Comparison of antimicrobial in vitro activities against Streptococcus pneumoniae independent of MIC susceptibility breakpoints using MIC frequency distribution curves, scattergrams and linear regression analyses

2001 
Comparing in vitro activities of antimicrobial agents against Streptococcus pneumoniae using per cent susceptible to recommended MIC breakpoints is not optimal. In this study, MICs of penicillin G, ampicillin/sulbactam, ceftriaxone, cefuroxime, erythromycin, tetracycline, trimethoprim/sulfamethoxazole, ciprofloxacin, levofloxacin, trovafloxacin and moxifloxacin were determined for 646 strains. Drug activities were compared using MIC frequency distribution curves, scattergrams and linear regression analyses of MICs (loge). MIC frequency distributions did not always correspond to recommended breakpoints for distinguishing susceptible, intermediate and resistant strains. Penicillin G, ampicillin/sulbactam and ceftriaxone had similar activities and were each c. 1-1.5 dilution steps more active than cefuroxime.
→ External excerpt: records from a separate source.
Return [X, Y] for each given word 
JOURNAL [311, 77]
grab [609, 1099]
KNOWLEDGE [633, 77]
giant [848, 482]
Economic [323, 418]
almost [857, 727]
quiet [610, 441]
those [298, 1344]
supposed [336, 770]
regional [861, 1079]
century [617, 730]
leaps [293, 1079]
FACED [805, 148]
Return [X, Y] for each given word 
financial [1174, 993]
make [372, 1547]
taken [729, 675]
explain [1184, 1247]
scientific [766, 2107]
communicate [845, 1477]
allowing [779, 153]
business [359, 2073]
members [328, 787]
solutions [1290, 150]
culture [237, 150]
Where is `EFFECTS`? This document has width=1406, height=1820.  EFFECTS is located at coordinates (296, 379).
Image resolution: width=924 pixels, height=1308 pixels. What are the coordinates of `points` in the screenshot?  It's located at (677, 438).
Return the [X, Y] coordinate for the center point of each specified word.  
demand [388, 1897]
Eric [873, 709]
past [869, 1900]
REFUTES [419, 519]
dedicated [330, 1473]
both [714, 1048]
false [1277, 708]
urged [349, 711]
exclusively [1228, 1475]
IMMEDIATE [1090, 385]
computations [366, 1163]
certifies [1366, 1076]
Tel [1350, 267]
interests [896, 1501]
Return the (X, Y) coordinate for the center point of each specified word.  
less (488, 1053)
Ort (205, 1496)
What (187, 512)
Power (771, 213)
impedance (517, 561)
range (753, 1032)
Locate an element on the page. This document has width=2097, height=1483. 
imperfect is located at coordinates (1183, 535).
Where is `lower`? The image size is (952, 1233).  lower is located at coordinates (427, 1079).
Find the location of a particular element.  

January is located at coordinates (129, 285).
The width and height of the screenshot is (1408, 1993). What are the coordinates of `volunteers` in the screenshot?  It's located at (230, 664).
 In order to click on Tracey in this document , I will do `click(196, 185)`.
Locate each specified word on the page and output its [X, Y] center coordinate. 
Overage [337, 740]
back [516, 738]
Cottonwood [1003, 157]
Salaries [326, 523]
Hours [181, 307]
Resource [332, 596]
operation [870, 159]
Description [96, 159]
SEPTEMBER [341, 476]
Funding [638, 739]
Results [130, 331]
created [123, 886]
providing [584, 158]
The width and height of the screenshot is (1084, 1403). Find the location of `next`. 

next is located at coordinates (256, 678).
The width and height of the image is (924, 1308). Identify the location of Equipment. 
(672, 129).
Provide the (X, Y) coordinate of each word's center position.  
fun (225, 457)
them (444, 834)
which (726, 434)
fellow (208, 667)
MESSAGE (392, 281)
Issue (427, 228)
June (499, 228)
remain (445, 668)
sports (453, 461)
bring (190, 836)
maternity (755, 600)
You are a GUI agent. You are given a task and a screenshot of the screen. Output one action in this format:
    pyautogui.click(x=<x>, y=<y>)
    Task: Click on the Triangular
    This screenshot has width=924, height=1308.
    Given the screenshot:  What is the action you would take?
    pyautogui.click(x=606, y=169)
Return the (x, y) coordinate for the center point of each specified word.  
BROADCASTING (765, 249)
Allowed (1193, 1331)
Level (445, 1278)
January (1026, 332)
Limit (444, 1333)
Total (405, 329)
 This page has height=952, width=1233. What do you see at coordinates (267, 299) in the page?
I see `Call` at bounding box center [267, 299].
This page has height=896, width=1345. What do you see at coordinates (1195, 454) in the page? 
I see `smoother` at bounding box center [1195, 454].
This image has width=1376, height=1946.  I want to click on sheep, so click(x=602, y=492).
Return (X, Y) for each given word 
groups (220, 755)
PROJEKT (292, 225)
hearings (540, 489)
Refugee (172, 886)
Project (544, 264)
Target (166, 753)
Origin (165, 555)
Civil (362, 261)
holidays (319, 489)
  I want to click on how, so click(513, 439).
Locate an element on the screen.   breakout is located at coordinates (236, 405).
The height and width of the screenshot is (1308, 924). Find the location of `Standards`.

For all β-lactam drug pairs, there was a high correlation of MICs with regression line slopes (a 1) and coefficients of determination (R 2 = 0.90-0.97). Although β-lactam-resistant strains were more likely to be resistant to erythromycin, tetracycline and/or trimethoprim/sulfamethoxazole than were β-lactam-susceptible strains, MIC correlations were relatively poor (R 2 = 0.14-0.46), as they were when the non-β-lactam drugs were compared with each other (R 2 = 0.10-0.25). Trovafloxacin and moxifloxacin were each c. 2.5 dilution steps more active than ciprofloxacin and levofloxacin. There was no correlation of quinolone MICs with MICs of any other drug class (R 2 ≤ 0.02). Among the quinolones, however, there was a high correlation of MICs with a 1 and R 2 = 0.81-0.92. With the quinolone drug pairs, lines of best fit were second-order polynomial equations, consistent with a dissociation of low level resistance mechanisms. In summary, β-lactam and quinolone MICs were predictable within drug classes and testing multiple derivatives within each class is probably not necessary. Although there was some relationship between β-lactam, erythromycin, tetracycline and trimethoprim/sulfamethoxazole MICs, predictability of MICs between drug classes was poor. There was no relationship between quinolone MICs and MICs of any of the other drugs tested.